--- BEGIN DOCUMENT EXTRACT ---

Fixed Rate Home Loans Are Closely Aligned to The Bond Markets

With the long end of the bond market getting trashed and the price falling hard and fast, intending borrows should watch the market closely as all bank fixed rate loans are closely aligned to the bond markets.

The 10 year yield has increased by about 1pc (to about 1.95%) over recent weeks, albeit the near end (2 year) is pretty stable at about 0% thanks to the RBA holding the cash rate at 0.1%. Just bear in mind the market are forward looking and to my mind the signs are the market believe we have seen the bottom in yields.

No reason to panic (just yet) because as long as the RBA holds the cash rate then shorter term fixed rates should not change. I dare say the RBA would love to hike the cash rate to take the heat out of the housing market!

Comments

  • ok. Thanks for the market update.

  • Cool story bro

  • I dare say next week the rba lowers it even more.

--- END DOCUMENT EXTRACT ---
--- BEGIN INFORMATION PROVIDED ---

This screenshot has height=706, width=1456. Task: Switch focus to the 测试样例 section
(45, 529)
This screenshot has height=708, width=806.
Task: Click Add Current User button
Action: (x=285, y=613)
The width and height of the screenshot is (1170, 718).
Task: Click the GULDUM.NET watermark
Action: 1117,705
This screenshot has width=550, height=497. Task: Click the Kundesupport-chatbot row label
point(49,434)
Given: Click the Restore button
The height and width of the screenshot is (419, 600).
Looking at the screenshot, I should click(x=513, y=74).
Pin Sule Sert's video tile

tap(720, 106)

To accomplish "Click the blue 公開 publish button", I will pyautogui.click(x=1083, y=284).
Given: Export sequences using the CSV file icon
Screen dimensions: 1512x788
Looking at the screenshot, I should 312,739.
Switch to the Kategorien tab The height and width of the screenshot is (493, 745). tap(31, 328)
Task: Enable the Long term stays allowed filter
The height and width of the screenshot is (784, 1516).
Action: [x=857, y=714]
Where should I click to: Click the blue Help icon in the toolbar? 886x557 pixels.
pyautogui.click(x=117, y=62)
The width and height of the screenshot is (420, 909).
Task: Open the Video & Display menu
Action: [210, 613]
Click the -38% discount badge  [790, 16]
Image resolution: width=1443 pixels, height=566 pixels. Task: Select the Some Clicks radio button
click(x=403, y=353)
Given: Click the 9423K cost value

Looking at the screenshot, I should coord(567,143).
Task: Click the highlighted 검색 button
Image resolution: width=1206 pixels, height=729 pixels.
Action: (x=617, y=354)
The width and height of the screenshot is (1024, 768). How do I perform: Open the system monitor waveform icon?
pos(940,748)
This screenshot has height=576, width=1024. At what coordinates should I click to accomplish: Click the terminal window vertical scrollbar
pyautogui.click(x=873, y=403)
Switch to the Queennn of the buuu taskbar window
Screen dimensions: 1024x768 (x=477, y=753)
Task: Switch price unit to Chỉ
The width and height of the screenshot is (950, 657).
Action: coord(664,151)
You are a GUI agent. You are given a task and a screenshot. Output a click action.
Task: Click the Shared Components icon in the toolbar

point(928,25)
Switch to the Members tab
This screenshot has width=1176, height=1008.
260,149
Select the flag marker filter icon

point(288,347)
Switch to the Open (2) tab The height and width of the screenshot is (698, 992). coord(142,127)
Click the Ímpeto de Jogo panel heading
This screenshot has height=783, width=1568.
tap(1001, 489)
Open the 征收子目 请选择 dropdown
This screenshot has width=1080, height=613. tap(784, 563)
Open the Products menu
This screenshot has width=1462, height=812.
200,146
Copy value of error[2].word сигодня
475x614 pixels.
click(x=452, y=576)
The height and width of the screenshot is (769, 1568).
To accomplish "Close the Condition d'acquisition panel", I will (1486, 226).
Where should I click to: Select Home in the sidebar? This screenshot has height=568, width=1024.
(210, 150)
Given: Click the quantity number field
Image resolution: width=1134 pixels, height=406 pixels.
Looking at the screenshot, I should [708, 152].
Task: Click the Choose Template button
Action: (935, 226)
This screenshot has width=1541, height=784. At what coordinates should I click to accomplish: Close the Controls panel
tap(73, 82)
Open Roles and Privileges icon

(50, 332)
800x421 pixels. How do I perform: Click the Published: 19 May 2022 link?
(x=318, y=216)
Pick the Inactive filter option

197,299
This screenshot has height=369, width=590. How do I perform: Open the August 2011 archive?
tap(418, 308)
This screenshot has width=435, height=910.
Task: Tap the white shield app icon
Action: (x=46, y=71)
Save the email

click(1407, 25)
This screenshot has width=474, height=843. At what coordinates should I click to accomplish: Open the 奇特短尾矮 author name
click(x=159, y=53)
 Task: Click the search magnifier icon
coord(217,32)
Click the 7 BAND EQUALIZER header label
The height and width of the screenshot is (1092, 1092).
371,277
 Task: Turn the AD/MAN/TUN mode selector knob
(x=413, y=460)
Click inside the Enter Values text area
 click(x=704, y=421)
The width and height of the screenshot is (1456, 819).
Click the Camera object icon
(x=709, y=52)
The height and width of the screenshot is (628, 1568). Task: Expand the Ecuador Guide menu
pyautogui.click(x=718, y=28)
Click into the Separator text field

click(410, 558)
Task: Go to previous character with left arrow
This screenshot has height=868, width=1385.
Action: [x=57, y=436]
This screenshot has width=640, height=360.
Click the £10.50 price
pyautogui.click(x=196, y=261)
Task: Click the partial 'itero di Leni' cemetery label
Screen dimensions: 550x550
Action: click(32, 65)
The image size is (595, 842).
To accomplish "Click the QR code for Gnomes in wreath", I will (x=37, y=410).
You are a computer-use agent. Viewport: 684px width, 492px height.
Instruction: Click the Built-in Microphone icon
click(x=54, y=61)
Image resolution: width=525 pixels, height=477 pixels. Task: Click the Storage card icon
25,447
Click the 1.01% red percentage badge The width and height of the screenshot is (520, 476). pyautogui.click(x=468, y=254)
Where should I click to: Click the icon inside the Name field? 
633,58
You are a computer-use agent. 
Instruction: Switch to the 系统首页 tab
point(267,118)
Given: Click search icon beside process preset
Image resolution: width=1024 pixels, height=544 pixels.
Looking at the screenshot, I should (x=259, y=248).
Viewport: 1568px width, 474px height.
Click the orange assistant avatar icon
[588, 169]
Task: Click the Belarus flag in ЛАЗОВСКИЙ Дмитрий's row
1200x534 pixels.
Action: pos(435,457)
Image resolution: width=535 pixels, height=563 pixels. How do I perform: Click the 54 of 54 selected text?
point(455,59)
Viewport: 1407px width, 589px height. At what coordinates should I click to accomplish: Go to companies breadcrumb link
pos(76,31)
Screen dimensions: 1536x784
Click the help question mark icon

--- END INFORMATION PROVIDED ---

WORK TO DO =
- A) From the post on fixed rate home loans, quote the passage that begins at the words "The 10 year" and stops after "bottom in yields.".
- B) According to the post on fixed rate home loans, what cash rate is the RBA holding?
Nothing here depends on the entries.

EXPECTED RESPONSES =
- A)
The 10 year yield has increased by about 1pc (to about 1.95%) over recent weeks, albeit the near end (2 year) is pretty stable at about 0% thanks to the RBA holding the cash rate at 0.1%. Just bear in mind the market are forward looking and to my mind the signs are the market believe we have seen the bottom in yields.

- B) 0.1%